The Puzzle of Disease

Visceral leishmaniasis is a life-threatening disease affecting thousands of people around the world – especially children and individuals with a weak immune system. Potentially fatal if untreated, the disease still represents a major public health issue in endemic countries, like Brazil. Dogs can be reservoirs of the disease, which is why many people in endemic areas have developed a fear of them.

“One health means the recognition that human beings are not alone; we are part of the whole. We have left behind our old, anthropocentric view that human health is not linked to animal and environmental health.”

Dr. Filipe Dantas-Torres, Laboratory of Immunoparasitology, Department of Immunology, Aggeu Magalhães Institute (Fiocruz), Brazil



It was in 2001 when I saw the first case of canine visceral leishmaniasis. I was a veterinary student at that time. We visited a remote rural area in Northeastern Brazil and found this dog showing clinical signs suggestive of visceral leishmaniasis. The dog was unable to stand alone. The other clinical signs were really bad: severe weight loss, apathy, enlarged lymph nodes and nails, and skin lesions. The dog’s diagnosis was ultimately confirmed by a cytological examination of stained bone marrow smears.
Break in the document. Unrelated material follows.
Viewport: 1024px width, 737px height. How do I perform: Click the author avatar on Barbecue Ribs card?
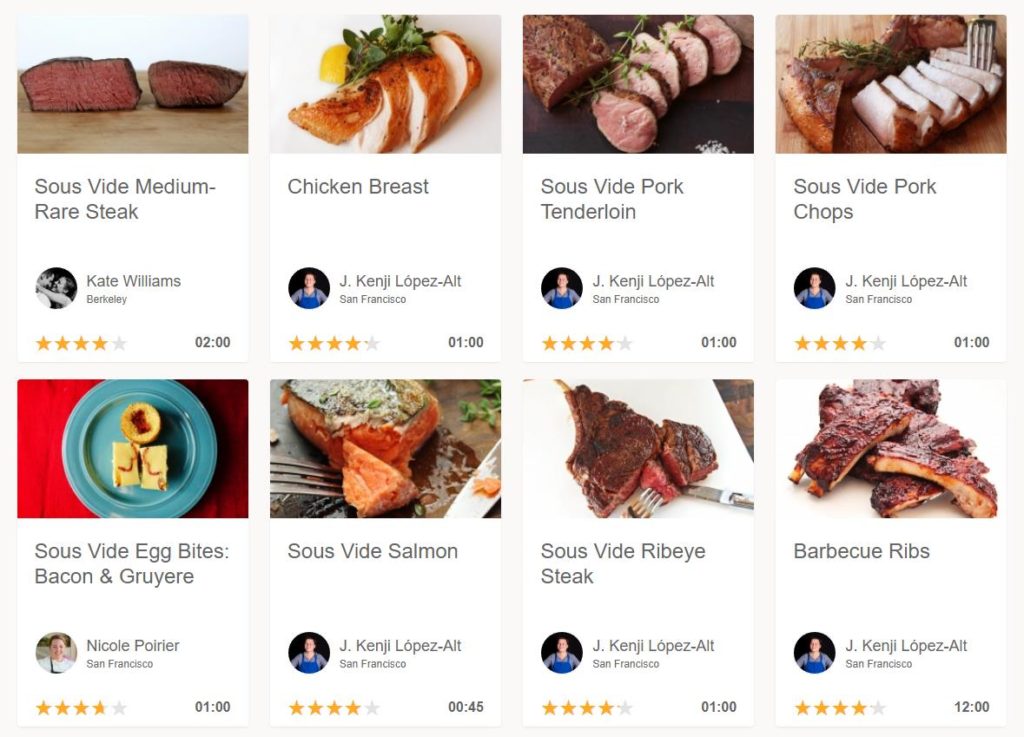815,653
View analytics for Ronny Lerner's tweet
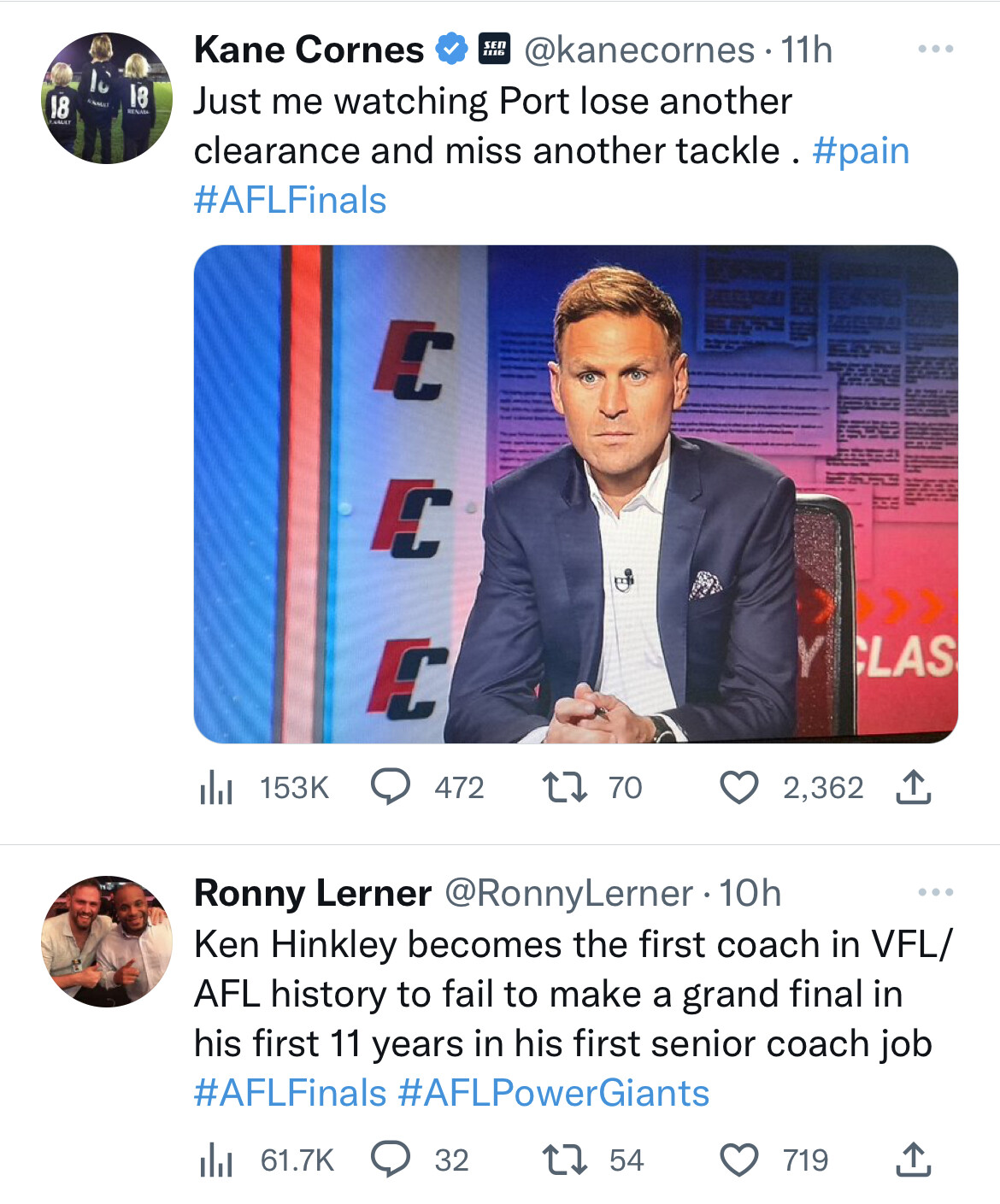This screenshot has height=1204, width=1000. 215,1160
Indeed, in remote rural areas, dogs can be severely affected by visceral leishmaniasis. The reason for this is that many dog owners there have limited or no access to information and veterinary services.


As with many animal diseases, veterinarians are the experts to advice pet owners how best to protect their dogs from leishmaniasis. Scientifically-tested repellents reduce sandfly bites and, therefore, the risk of pathogen transmission.
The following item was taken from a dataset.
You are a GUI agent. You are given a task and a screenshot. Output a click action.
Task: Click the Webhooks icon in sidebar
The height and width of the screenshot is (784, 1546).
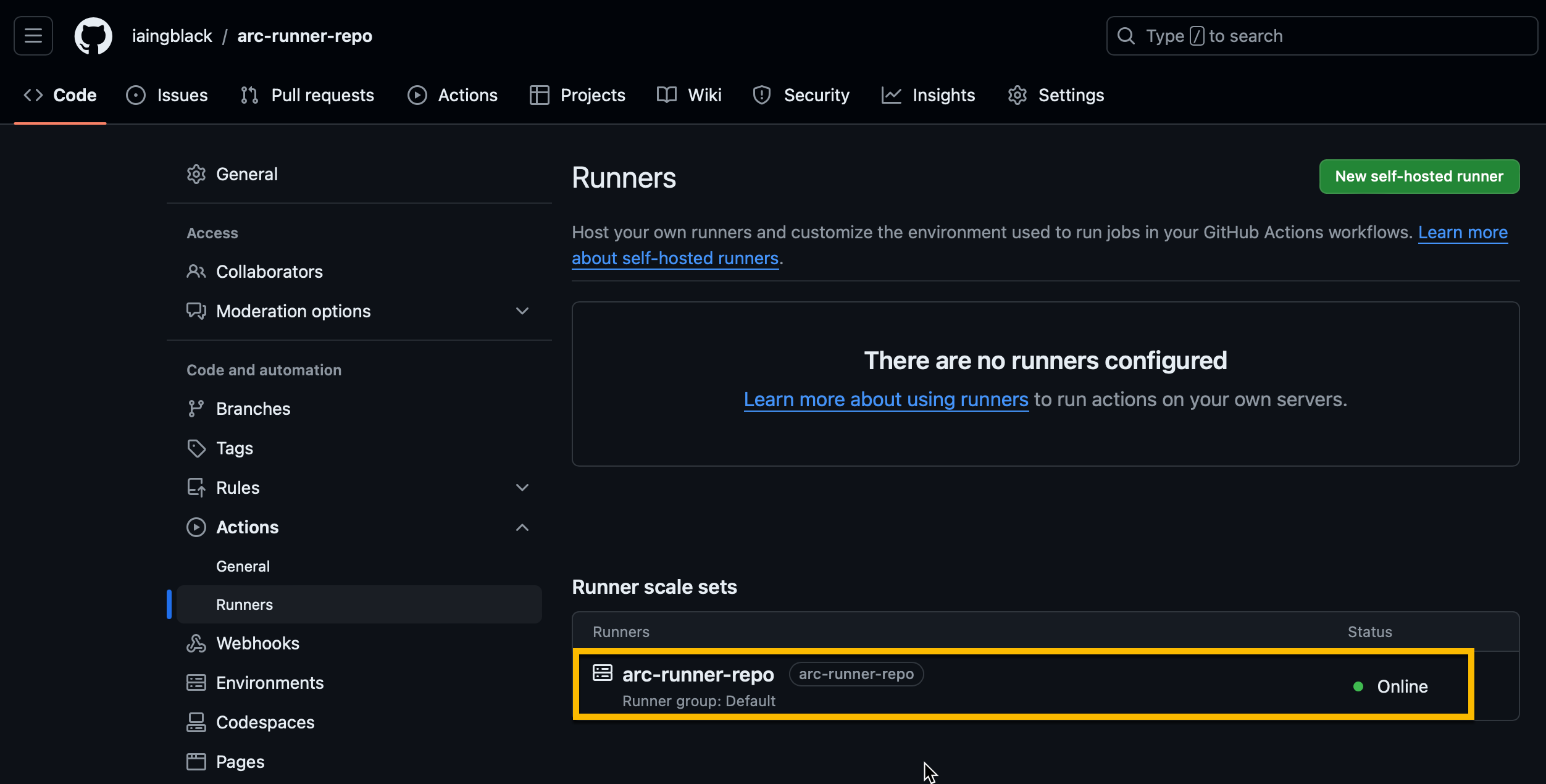[196, 643]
Visceral Leishmaniasis: A Public Health Threat
Leishmaniasis does not just affect animals – it is also a human disease. In fact, it is one of 17 WHO listed neglected tropical diseases caused by Leishmania parasites, which are transmitted by blood-feeding phlebotomine sandflies. According to global estimates, approximately 0.9 to 1.6 million cases of leishmaniasis – in all clinical forms – and 20,000-40,000 human deaths occur each year.[1] Visceral leishmaniasis (VL) is the most severe form of the disease, being potentially fatal if untreated. And nearly 95 percent of the visceral leishmaniasis cases reported in the Americas occur in Brazil. About 4,200 to 6,300 cases in humans are estimated to occur in this country each year.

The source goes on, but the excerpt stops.